S. Franco1, X. Shi1, L. Guo1, D. Direnzo1, C. Kent1 1University Of Wisconsin,Surgery,Madison, WI, USA
Introduction: Restenosis is the re-narrowing of the vessel lumen post vascular reconstructive procedures such as balloon angioplasty and bypass and occurs in ~50% of patients undergoing these procedures. Intimal hyperplasia (IH) is a complex process involving smooth muscle cell (SMC) migration and proliferation, and is the primary contributor to restenosis. SOX18 is a transcription factor important in developmental processes. It was previously shown that down regulation of SOX18 prevents proliferation and reduces migration in in cultured SMCs that were stimulated by serum. However, the role of SOX18 in the development of IH is not known. What factors regulate SOX18 in this process and the mechanism by which SOX18 regulates pro-IH SMC behaviors are poorly defined. We have previously shown that elevated TGFβ and its signaling protein Smad3 in injured arteries stimulate SMC proliferation and migration and IH. These results led us to hypothesize that TGFβ/Smad3 regulate SOX18 expression, resulting in enhanced SMC proliferation and migration, and IH following injury.
Methods: To determine the expression of Sox18 and Smad3 in vivo, carotid artery balloon injury was performed in male Sprague-Dawley rats to induce IH/restenosis, and immunohistochemistry was then carried out using anti-SOX18 and anti-Smad3 antibodies on sections from injured carotid arteries or uninjured controls collected at 3, 7, or 14 days post injury. In order to mimic up-regulation of Smad3 and TGFβ in vivo, primary rat aortic SMCs were infected with adenovirus expressing Smad3 (or GFP control) and then stimulated with TGFβ (5ng/ml) or solvent for 24 hours. Total RNA and protein were extracted and used for microarray analysis, real-time PCR, and western blotting.

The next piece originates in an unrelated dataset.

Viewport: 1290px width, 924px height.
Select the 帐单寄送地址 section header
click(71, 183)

Results: Using immunohistochemistry we observed that Sox18 positive cells (versus total cells) were substantially increased in the neointima layer of balloon injured rat carotid arteries at 7 and 14 days post-angioplasty compared to those in the media layer and uninjured control. Smad3 expression was up-regulated in a similar pattern. Our Affymetrix gene expression array data revealed TGFβ/Smad3-stimulated differential expression of multiple genes including Sox18 which was up-regulated 3.19 fold (p=0.02). Real time PCR confirmed Sox18 up-regulation (28 fold, p<0.01) in response to TGFβ/Smad3 stimulation compared to control. Furthermore, Western blot results demonstrated Sox18 protein was also up-regulated following TGFβ/Smad3 stimulation.
Conclusion: In conclusion, we observed up-regulation of Sox18 in neointima following arterial injury where Smad3 is also increased. We confirmed that Sox18 up-regulation was stimulated by TGFβ/Smad3 in SMCs in vitro. Further studies are warranted to investigate a possible mechanism of Sox18-mediated IH stimulated by TGFβ/Smad3 up-regulation.